L'Explication Prémisse
Cet article signifie que l'obligation de « rapporter » une donation — c’est‑à‑dire d’intégrer la valeur d’un bien donné dans le calcul de la masse successorale pour répartir l’héritage entre héritiers — ne s’applique qu’au moment de la succession du donateur, donc à son décès. Tant que le donateur est vivant, le don reste en place et le bénéficiaire en conserve la jouissance : on ne peut pas exiger le « rapport » (la mise en compte) avant l’ouverture de la succession.
Une mère donne, de son vivant, une voiture à l’un de ses trois enfants. Pendant sa vie, l’enfant garde la voiture et personne ne peut lui demander de la rendre. À la mort de la mère, on calcule la succession : la valeur de la voiture sera prise en compte pour égaliser les parts entre les trois enfants, sauf si la mère avait expressément exempté ce don du rapport (dispense de rapport).
- Le rapport porte sur la valeur des donations pour permettre l’égalisation entre héritiers et n’intervient qu’au moment de l’ouverture de la succession du donateur (à son décès).
- Pendant la vie du donateur, le bénéficiaire conserve le bien : on ne peut pas imposer le rapport avant la succession.

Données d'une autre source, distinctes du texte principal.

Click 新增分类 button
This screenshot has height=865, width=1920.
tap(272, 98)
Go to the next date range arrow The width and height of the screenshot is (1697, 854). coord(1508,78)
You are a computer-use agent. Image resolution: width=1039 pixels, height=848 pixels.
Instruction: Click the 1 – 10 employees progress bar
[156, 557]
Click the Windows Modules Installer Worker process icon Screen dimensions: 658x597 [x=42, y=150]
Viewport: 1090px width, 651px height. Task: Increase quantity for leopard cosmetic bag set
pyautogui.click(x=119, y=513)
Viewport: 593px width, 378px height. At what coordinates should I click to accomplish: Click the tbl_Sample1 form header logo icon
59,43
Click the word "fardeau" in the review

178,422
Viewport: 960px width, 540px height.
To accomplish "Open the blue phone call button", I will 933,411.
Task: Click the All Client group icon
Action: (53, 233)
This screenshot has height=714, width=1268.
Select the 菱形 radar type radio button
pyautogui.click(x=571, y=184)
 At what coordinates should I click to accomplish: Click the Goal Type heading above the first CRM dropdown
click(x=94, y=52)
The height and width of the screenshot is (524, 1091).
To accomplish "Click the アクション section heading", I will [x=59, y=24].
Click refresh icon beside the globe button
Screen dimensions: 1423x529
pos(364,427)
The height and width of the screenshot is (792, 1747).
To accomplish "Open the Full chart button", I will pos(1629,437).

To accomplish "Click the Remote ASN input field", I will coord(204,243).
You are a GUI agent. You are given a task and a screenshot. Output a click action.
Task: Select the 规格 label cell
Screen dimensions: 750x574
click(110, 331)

- Le rapport vise à protéger la réserve héréditaire et l’égalité entre héritiers lorsque le donataire est lui‑même héritier.
- Le donateur peut, s’il le souhaite, prévoir une dispense de rapport pour une donation (condition écrite nécessaire), auquel cas la donation ne sera pas prise en compte lors du partage.
- Le rapport ne signifie pas récupération forcée du bien par le donateur : il s’agit d’une mise en compte de la valeur au moment du partage successoral.